Яснее всего обнаруживается это в тех пространственных отношениях, которые исходят от меня как пункта отношения. Суждение, как «Сократ находится здесь», исходит от такого наглядного представления, которое и меня, и Сократа объемлет в том же самом пространстве. Но со всяким наглядным представлением пространства полагается мое собственное место и окружающее его пространство; это всегда сопутствующее мне при помощи «здесь» выражаемое представление присоединяется, следовательно, к данному теперь наглядному представлению и становится вместе с ним единым. Но окружающее меня пространство требует чего-то такого, что в нем находится; оно есть общая возможность чего-то второго, и это второе есть теперь Сократ. Сократ заполняет пустое место этого «здесь». Поэтому, естественной формой описания таких отношений, при которых в сознании прежде всего появляется мое собственное место как пункт отношения, является то, что мы предпосылаем здесь обозначение места. (Направо находится А, налево В, спереди С, сзади D.)

Наоборот, мы можем вообще обращать внимание прежде на один из объектов – он познается как Сократ. Но с этим представлением, как и с представлением о всякой пространственной вещи, может тотчас же соединяться представление об окружающем, о соседстве других вещей. «Сократ находится где-то» – и это неопределенное отношение объединяется теперь в одно с определенным, окружающее его пространство с моим пространством, с «здесь». Следовательно, и в этом случае такое суждение, как «Сократ находится здесь», возможно двояким путем: во-первых, поскольку оно есть ответ на вопрос: «Кто находится здесь?»; и во-вторых, поскольку оно есть ответ на вопрос: «Где находится Сократ?»
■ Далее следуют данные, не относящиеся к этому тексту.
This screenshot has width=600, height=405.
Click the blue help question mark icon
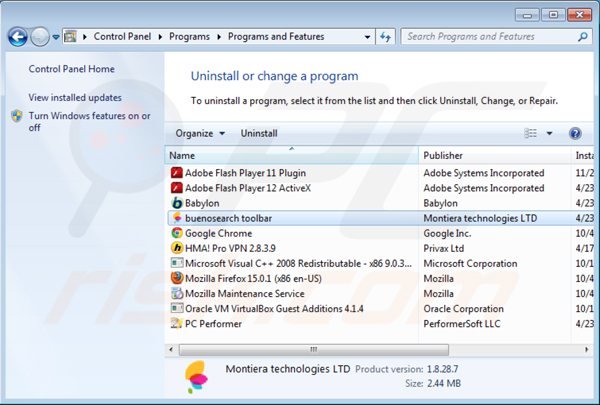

Известное число предикатов, выражающих прежде всего состояния и движения, служат опорными точками для тех определений отношения, которые детерминируются ими более точно. «Собака стоит, сидит, лежит»-это прежде всего обозначает различные положения ее тела, которые мы относим лишь к ней самой. Но самые глаголы выходят за эти пределы и указывают на определенное место, служащее для собаки основанием, и представление отношения сочетается, как ближайшее определение, с предикатом. Другие глаголы, как «следовать», «падать», в своем значении содержат уже отношение к чему-то другому. В таких высказываниях, следовательно, с отношением сочетается еще синтез вещи и состояния или деятельности.

То, что имеет значение для пространственных отношений, может применяться также к отношениям временным. И здесь самая природа нашего понимания приводит к тому, что всякий отдельный объект является нам во временной связи с другими и как звено известного временного ряда, параллельно с которым развиваются другие временные ряды.